Comment votre passion pour le ski et la montagne est-elle née?
Je suis né dans le Valais au cœur des Alpes, tout proche de la vallée de Chamonix et de Verbier. J’ai grandi là, entouré toute ma vie par la montagne. Mon père est guide, ma mère a fait beaucoup de compétitions de ski.

Je glisse donc sur la neige depuis tout petit. La montagne, j’y suis toujours resté; d’ailleurs à l’heure où je vous parle, je suis sur le chantier de ma future maison située aux Marécottes. Bon, pour l’instant il y a du brouillard, mais lorsque c’est dégagé mon terrain offre une vue magnifique à 180 degrés sur les Alpes.

J’ai choisi d’avoir une vue imprenable sur mon bureau! Et je peux décider dès le matin où je vais aller skier. D’ailleurs, demain, je vais aller rider sur le glacier de Saas-Fee. La montagne et le ski, c’est l’histoire de ma vie.  

Qu’est-ce que le freeride pour ceux qui ne connaissent pas?
Le freeride, c’est tout simplement se déplacer sur les montagnes avec 2 planches de bois. (Rires). Sérieusement, c’est le meilleur moyen de se déplacer et d’admirer les montagnes tout en explorant de nouveaux lieux en dehors des pistes balisées.

C’est être le premier à laisser sa trace dans la neige vierge. C’est surtout prendre du plaisir sur la poudreuse dans un environnement totalement naturel. Vous êtes seul avec vos skis et la nature. Point barre. 
 


 

On imagine aussi que c’est l’assurance de nouvelles sensations?
Absolument! Ce que je recherche, c’est repousser mes limites. J’ai le projet d’aller skier à 6000 mètres dans l’Himalaya, car on a fait tous les 4000 dans les Alpes. C’est en permanence une nouvelle aventure qui mêle la grimpe et le ski, et qui nous pousse sans cesse à savoir de quoi on est capable debout sur ses deux lattes.

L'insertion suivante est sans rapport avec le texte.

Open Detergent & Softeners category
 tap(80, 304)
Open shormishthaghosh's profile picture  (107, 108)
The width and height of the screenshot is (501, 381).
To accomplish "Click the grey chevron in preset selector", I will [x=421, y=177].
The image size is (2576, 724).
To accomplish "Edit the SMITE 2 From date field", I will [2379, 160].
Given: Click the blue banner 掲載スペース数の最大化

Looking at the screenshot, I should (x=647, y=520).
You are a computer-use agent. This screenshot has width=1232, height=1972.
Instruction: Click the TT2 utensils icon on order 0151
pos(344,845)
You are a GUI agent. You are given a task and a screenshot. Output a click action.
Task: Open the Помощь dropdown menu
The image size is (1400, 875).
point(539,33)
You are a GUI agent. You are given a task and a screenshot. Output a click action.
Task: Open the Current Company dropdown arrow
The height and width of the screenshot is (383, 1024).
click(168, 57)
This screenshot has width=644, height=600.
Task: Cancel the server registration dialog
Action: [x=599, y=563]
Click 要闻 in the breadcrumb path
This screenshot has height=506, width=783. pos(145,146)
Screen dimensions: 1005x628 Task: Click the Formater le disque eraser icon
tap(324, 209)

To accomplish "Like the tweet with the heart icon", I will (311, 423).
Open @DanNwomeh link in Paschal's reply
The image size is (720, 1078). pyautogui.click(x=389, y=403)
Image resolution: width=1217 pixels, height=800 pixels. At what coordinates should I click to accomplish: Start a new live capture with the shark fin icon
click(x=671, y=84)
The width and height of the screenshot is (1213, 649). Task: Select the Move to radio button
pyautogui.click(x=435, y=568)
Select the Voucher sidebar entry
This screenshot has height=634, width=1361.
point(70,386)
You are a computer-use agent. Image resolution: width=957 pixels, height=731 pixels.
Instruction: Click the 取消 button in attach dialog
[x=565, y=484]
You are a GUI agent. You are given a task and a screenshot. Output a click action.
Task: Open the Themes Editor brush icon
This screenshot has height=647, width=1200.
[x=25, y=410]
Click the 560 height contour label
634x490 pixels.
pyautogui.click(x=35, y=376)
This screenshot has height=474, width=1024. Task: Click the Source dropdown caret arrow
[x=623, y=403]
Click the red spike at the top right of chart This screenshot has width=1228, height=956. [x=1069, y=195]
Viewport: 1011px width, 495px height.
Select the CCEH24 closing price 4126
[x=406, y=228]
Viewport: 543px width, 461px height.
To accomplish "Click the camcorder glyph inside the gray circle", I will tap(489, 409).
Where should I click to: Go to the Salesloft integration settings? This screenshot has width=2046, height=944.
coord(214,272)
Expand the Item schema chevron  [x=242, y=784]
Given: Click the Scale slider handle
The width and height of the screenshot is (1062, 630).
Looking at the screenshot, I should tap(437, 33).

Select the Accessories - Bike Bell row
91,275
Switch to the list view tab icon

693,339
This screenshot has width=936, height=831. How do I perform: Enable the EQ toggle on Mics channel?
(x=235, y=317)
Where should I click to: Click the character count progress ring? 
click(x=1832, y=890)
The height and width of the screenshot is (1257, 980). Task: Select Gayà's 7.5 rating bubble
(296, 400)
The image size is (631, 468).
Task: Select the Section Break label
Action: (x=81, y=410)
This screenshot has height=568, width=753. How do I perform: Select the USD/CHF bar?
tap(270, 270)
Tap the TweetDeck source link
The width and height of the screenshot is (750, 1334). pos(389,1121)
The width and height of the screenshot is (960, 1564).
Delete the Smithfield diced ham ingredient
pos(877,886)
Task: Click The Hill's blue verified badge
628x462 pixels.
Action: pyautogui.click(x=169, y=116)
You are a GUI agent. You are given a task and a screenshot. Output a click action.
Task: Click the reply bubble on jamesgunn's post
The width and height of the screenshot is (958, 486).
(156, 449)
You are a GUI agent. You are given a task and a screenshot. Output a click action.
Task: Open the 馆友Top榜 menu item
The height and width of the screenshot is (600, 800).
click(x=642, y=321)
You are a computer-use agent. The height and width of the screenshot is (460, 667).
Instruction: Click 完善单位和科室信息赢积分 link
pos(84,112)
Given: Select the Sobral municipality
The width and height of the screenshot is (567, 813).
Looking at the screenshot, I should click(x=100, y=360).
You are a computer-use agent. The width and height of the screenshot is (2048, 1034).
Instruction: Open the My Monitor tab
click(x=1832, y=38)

C’est ce que vous avez cherché à montrer dans votre film «La liste»?
Oui, plus qu’un film, c’est un documentaire sur l’évolution du ski freeride et de haute montagne. J’ai quitté le ski alpin car j’avais l’impression de tourner en rond, ce n’était pas assez rapide. Le freeride, c’est le ski de la liberté, un sport infini dont les limites sont celles du corps humain.

C’est ce que je voulais mettre en avant dans «La liste». Montrer qu’on lie deux disciplines: l’alpinisme où il faut être entraîné pour la montée et le ski où il faut savoir gérer pour la descente.

C’est pour moi le sport qui rend le plus bel hommage à la montagne, à sa splendeur, à son côté sauvage, et qui nous permet de laisser notre trace, comme une petite signature sur cette montagne si grande et indomptable.
 


Est-ce totalement une autre manière d’aborder le ski?
Oui, car c’est un sport très libre comme son nom l’indique! On joue sur l’un des terrains les plus grands du monde; c’est tout à fait recommandé si vous avez l’âme d’un aventurier.

Il faut bien sûr du matériel très performant et être entouré si possible par un guide. On peut commencer par tenter des zones à côté des pistes balisées si on est un peu expérimenté. Il y a bien sûr les risques de la montagne qu’il faut toujours prendre en compte mais il faut relativiser.

On montre souvent cette pratique-là comme une pratique dangereuse, alors qu’il y a beaucoup moins de morts dans la montagne qu’au bord des rivières en été.

Votre plus belle saison, c’est donc l’hiver?
Eh non, raté! c’est le printemps (rires), parce que c’est là que commence le ski en haute montagne, car les conditions sont optimales pour skier en altitude. J’ai appris le ski l’hiver dans la poudreuse mais le printemps, c’est le mieux. L’été, c’est bien aussi pour débrancher de la montagne et de la glisse.

Quels sont vos 3 meilleurs spots en Suisse?
Le premier, c’est bien sûr Les Marécottes, la station où je suis né et où j’ai tout appris. C’est une petite station préservée où il y a peu de monde. Le deuxième, ce serait Verbier car les dix dernières années j’ai baigné dans la compétition, notamment les Xtrem de Verbier.

Là-bas, j’ai vécu des bons et des mauvais moments qui se sont finalement transformés en superbes souvenirs. Mon dernier spot préféré, c’est le sommet de l’Ober Gabelhorn, un lieu majestueux des Alpes situé à plus de 4000 mètres de haut.

C’est un endroit où la montagne est très capricieuse, très sauvage. Il y a le Cervin à 2 pas et la Dent-Blanche qui est la couronne impériale des Alpes. La vue y est à couper le souffle. Demain, j’y retournerai sans aucune hésitation.